The first publication 'A physical basis for quantitative ChIP-seq' can be found at JBC here. There is also an interactive web page devoted to the mathematical model here. A new object (and concept) called normalized coverage, and the basis for the codes below, were introduced in the latest siQ-ChIP paper here..
siQ-ChIP is all about comparing sets of ChIP-seq data. Because of this, the siQ-ChIP code has been put together to make it easy to work on and compare multiple ChIP-seq datasets all at once. Therefore, the central object in using the siQ-ChIP code is the EXPlayout file.
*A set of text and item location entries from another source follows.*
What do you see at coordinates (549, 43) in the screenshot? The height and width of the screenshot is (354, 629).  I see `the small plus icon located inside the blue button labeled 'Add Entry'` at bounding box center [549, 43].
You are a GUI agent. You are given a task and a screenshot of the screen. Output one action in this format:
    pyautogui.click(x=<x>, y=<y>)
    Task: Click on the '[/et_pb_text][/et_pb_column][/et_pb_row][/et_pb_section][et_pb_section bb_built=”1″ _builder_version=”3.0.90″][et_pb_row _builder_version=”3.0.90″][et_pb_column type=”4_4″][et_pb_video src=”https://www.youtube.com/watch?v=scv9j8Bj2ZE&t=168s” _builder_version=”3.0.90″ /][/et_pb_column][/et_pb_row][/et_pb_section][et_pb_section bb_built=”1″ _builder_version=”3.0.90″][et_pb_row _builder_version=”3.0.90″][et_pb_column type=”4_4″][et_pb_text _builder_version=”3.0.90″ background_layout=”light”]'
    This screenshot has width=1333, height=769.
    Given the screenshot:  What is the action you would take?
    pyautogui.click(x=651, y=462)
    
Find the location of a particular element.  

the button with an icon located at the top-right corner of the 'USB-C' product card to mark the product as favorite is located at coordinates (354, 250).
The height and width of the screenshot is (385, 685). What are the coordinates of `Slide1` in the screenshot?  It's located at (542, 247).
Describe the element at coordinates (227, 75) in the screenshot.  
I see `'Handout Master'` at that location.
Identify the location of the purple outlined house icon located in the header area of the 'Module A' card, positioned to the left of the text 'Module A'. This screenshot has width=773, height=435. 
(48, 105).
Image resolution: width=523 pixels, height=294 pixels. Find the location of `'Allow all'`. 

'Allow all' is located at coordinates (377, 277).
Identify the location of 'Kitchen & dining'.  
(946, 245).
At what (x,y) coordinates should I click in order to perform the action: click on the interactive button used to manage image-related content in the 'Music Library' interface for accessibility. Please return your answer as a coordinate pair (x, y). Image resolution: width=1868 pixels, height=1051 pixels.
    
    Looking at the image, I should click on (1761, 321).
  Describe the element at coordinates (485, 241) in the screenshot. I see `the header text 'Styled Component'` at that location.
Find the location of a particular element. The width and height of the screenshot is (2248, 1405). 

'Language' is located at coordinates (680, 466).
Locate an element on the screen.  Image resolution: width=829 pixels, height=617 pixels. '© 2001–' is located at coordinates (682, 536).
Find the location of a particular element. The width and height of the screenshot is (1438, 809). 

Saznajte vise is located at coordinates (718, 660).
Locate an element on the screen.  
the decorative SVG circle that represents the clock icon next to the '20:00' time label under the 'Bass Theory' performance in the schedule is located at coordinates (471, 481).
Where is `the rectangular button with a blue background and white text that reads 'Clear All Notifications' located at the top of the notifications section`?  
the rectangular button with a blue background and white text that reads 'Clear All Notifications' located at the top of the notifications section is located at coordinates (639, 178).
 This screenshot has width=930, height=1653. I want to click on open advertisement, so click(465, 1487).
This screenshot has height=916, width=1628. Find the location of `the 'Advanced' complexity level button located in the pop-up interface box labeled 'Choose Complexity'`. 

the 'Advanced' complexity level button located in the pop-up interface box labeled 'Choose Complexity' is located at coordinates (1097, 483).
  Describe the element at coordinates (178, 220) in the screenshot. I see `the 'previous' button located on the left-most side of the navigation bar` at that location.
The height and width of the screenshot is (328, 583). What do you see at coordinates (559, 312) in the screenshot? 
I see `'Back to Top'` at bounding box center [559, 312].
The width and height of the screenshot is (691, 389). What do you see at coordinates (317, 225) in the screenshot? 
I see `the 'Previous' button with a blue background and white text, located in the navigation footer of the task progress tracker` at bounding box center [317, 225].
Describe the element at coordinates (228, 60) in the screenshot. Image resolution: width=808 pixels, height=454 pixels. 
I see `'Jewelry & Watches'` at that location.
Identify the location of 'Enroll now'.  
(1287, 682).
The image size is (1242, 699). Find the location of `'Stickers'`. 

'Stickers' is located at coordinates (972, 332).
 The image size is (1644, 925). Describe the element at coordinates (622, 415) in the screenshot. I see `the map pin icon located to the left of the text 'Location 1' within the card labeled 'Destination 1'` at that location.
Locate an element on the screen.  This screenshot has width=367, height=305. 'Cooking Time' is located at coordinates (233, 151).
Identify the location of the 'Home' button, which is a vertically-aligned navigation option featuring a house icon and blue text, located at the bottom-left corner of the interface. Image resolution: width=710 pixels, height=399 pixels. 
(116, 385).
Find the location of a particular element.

Once you create this file (and create parameter files, etc, see below) the siQ-ChIP scripts will do the rest. The EXPlayout file declares which IP, input, and parameter files go together to generate siQ-ChIP tracks and it declares which (if any) sets of siQ-ChIP tracks should be compared.
To give you a quick sense of what siQ will require, you will need the following starting ingredients. We will cover all details for each of these points below.
-
bed files of aligned sequencing data
-
parameter files for siQ scaling (IP mass, input mass, average fragment length)
-
build EXPlayout file for your experiment (to define which ip, input, and parameters go together)
-
Link any annotations you want:
ln -s PATH/your_annotations.bed ./Annotations.bed
---> You gotta use Annotations.bed for the name you link to! If you have none, usetouch Annotations.bed
-
Execute
./getsiq.sh > errorfile
or whatever is appropriate for your HPC
Each of these steps (save for generating your aligned bed files) is discussed below.
-
Compute from DNA masses, DNA fragment lengths, reaction volumes, depths
-
Build IP track (normalized coverage)
-
Build input track (normalizedcoverage)
-
Annotate fragment distributions for no-track visualization (see Fig4 here )
-
Compare response (scale and shape) in all pairs of and
- detect and collect peak locations
- compute area response (used by plotResponse.gnu to generate the response distribution)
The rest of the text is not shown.